* **What needs to be done**
In the records below, begin at the line containing "Task: Click the tweet timestamp at bottom" and end at the line containing "Open the filter for the Name column"; quote every line in that span exactly, including both boundary lines, and no others.

* **Supplied material**
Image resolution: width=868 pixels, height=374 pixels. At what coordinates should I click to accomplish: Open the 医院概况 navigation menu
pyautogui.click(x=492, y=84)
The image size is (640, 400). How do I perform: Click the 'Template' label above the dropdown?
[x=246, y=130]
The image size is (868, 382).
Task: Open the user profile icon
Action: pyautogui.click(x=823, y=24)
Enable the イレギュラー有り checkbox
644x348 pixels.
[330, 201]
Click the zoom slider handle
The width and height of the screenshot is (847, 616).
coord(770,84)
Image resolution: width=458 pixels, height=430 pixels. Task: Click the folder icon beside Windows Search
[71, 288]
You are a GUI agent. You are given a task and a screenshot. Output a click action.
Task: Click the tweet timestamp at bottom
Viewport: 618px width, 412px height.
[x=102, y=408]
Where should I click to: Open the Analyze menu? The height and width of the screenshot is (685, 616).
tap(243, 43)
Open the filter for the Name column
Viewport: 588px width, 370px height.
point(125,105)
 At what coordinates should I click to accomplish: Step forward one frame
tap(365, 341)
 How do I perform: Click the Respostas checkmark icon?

* **Finished task**
Task: Click the tweet timestamp at bottom
Viewport: 618px width, 412px height.
[x=102, y=408]
Where should I click to: Open the Analyze menu? The height and width of the screenshot is (685, 616).
tap(243, 43)
Open the filter for the Name column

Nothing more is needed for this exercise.